The computed activations for layer 1 remain in the WSE memory.
Next, the layer 2 is loaded onto the WSE, and the layer 2 weights are streamed from the external host into the WSE.
The entire WSE performs the layer 2 forward computations using the layer 1 activations that are in the WSE memory.
The computed activations for layer 2 remain in the WSE memory, to be used for layer 3 forward compute.
In this manner, the forward compute for each layer is performed by using the stored computed activations of the prior layer. The computed activations of the current layer, in turn, are stored on the WSE memory to be used by the next layer that is loaded.
At the final output loss computation layer, the ground truth labels from the training data are used to compute the network loss delta. This loss delta is used to compute the gradients during the backward pass.
See the WSE snapshots below showing each forward compute layer for training data input sample 1.
In the above WSE snapshots, the rectangles only indicate the key operations that are performed on the WSE. These rectangles as shown do not represent how these operations are distributed on the WSE.
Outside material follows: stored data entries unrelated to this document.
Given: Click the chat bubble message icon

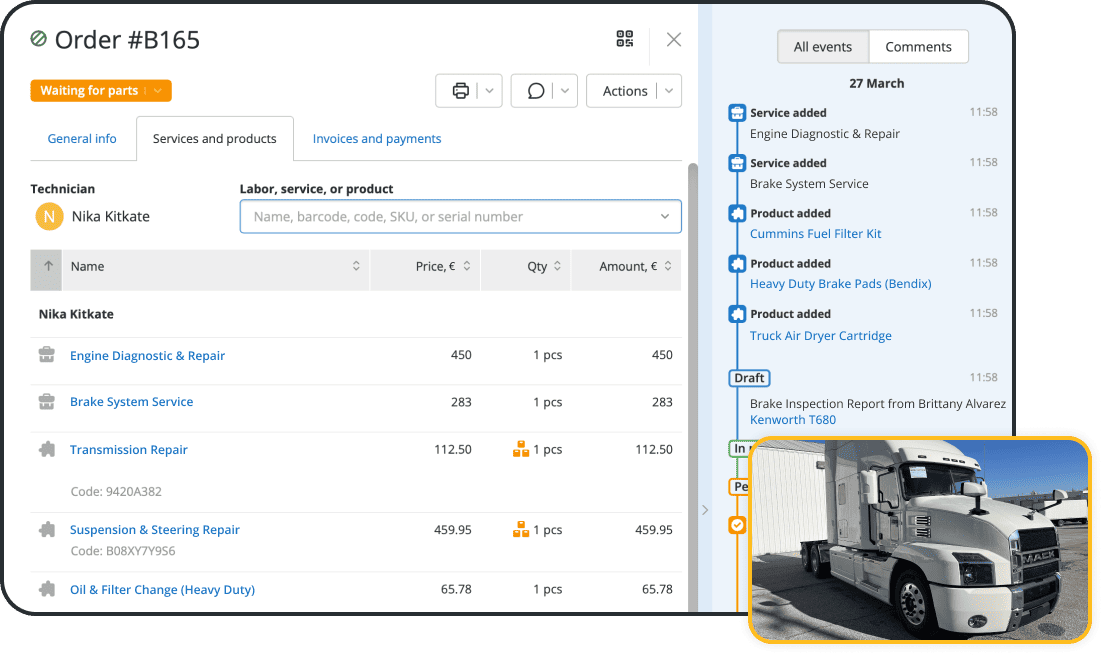Looking at the screenshot, I should click(x=537, y=90).
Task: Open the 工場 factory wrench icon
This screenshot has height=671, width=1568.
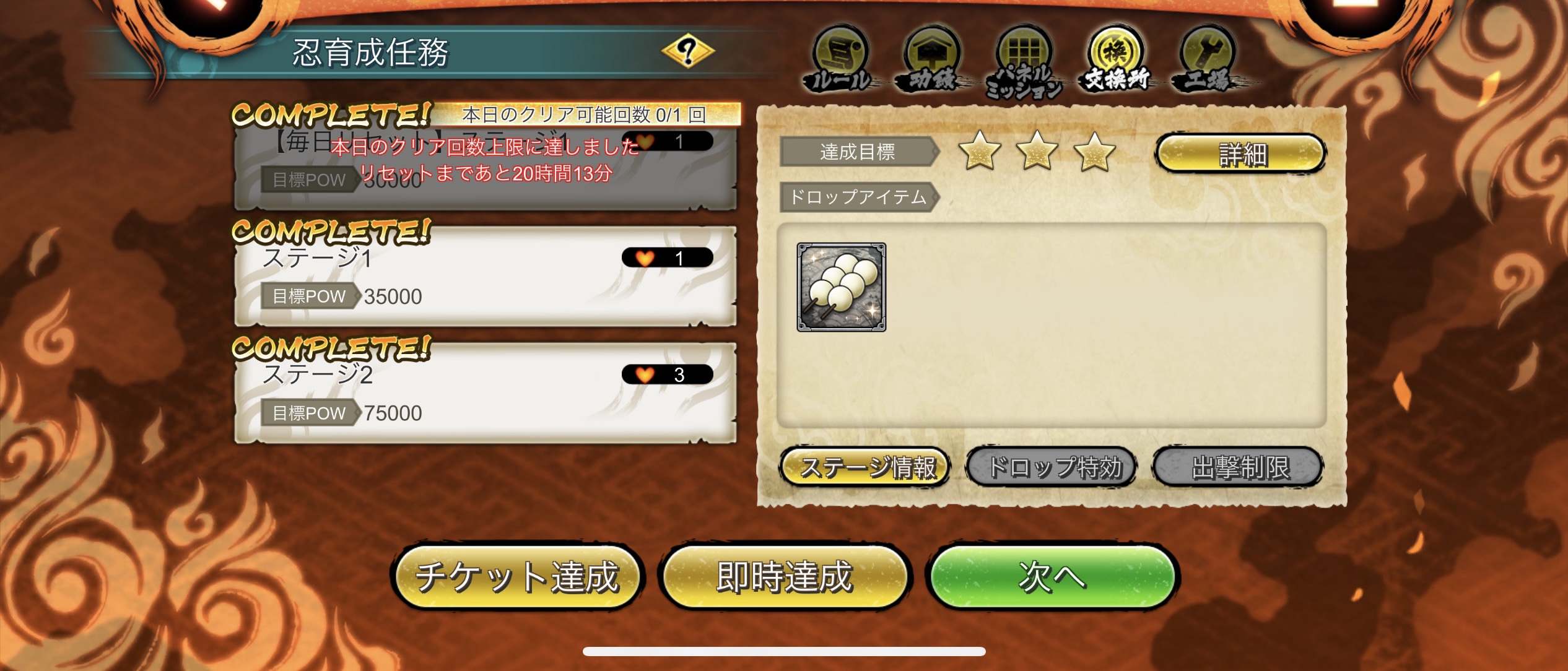Action: pos(1207,61)
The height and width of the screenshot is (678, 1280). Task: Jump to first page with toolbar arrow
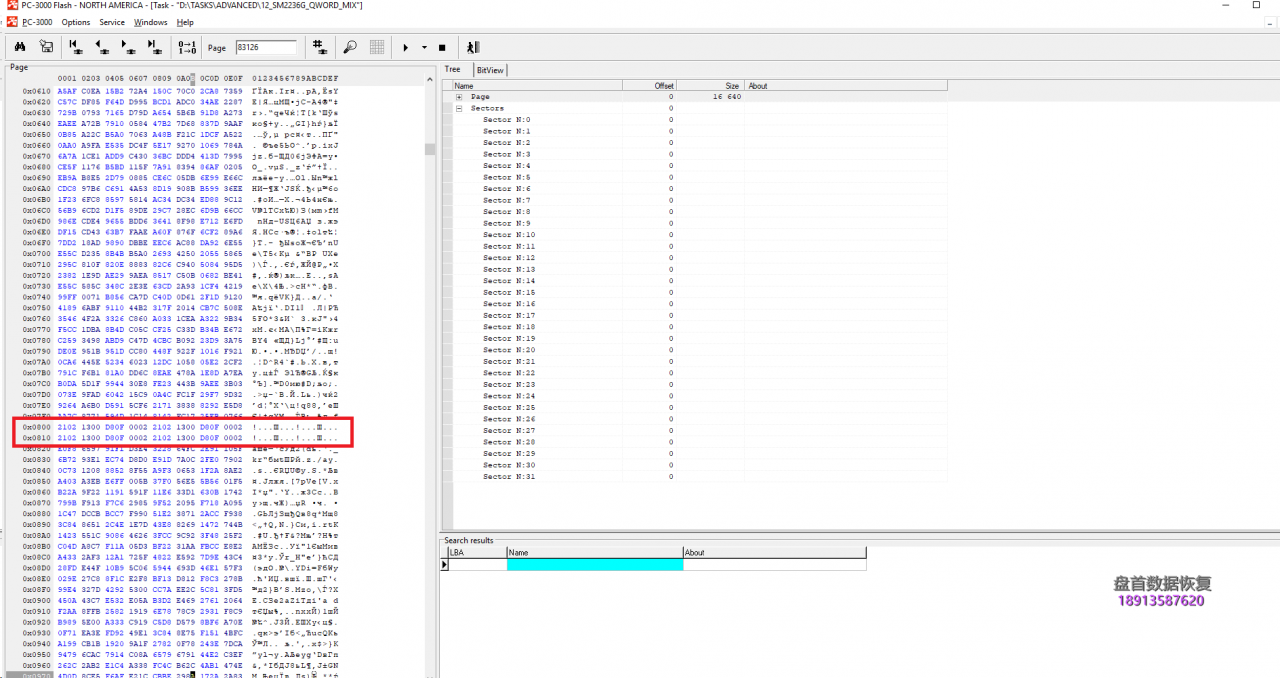click(76, 47)
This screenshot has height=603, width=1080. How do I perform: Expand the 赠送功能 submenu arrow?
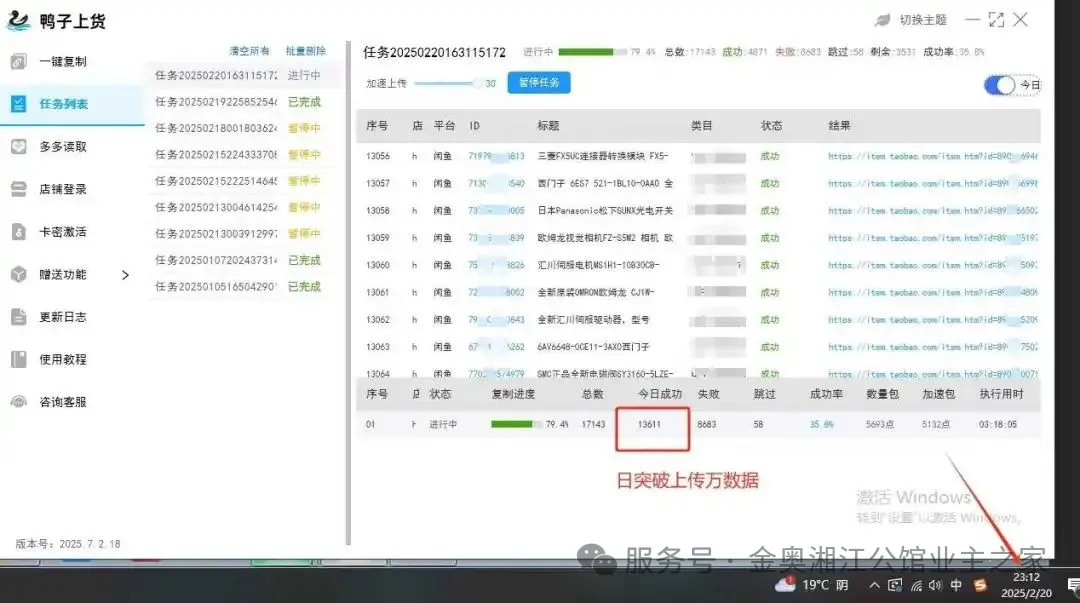coord(126,275)
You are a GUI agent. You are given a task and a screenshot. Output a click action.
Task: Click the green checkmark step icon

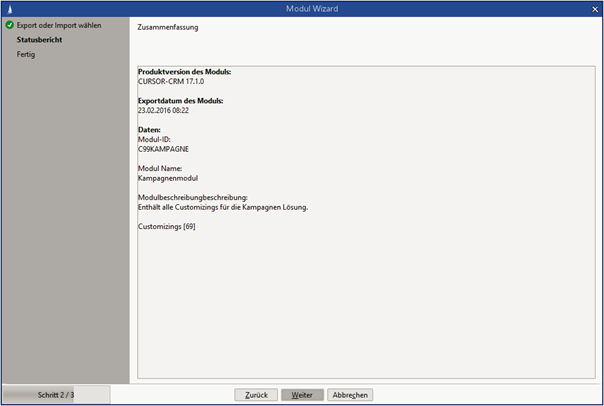pyautogui.click(x=9, y=24)
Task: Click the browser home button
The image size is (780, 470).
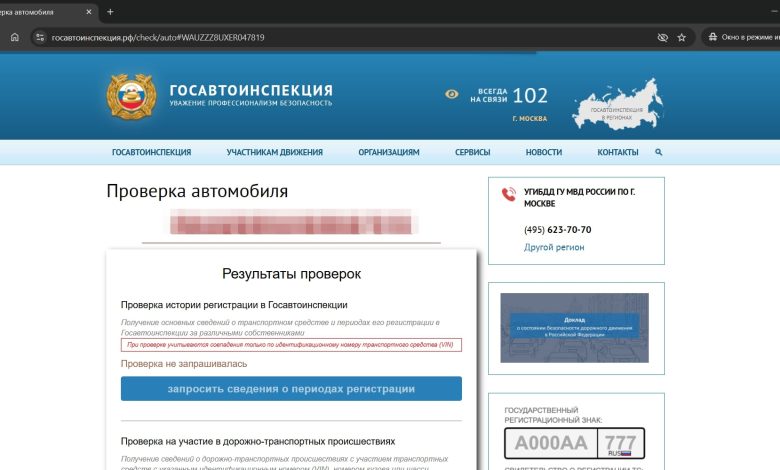Action: tap(15, 37)
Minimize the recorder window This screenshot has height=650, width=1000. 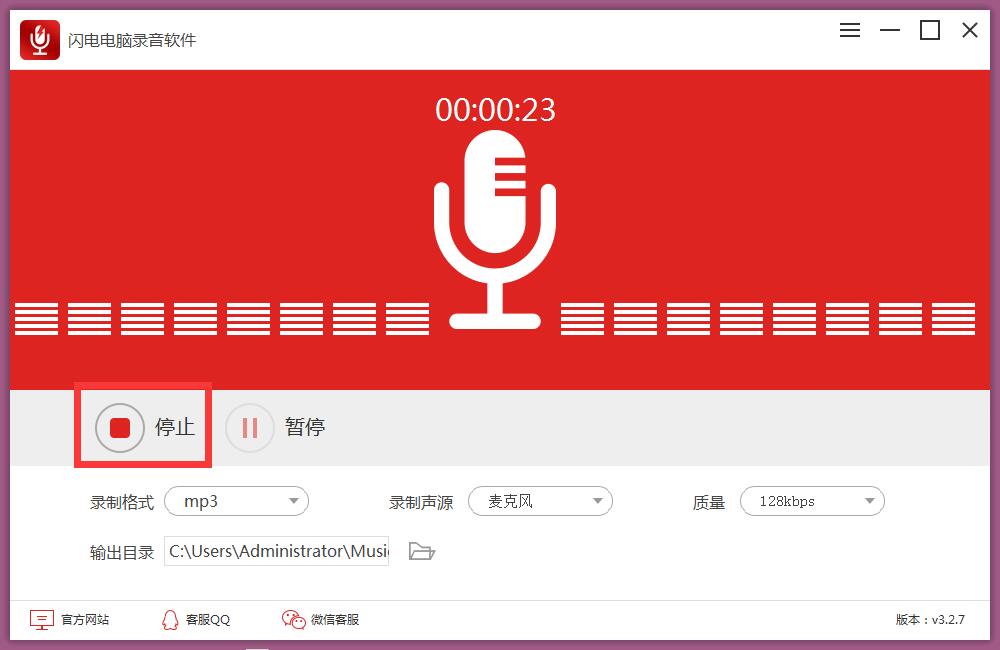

Similarly, in the backward pass:
The layer 3 weights are streamed in and the WSE performs the gradient and delta computations for the layer 3.
The above-computed layer 3 gradients are streamed out of wafer to the external host. The external host uses these gradients to update the layer weights.
Next, the layer 2 weights are streamed in and the WSE similarly performs the gradient and delta computations for the layer 2. The layer 2 gradients are then streamed out of the wafer to the external host where weight updates occur.
The backward pass continues in this manner until layer 1 gradients are streamed out to the external host where the weights are updated and the next forward pass begins with the updated weights.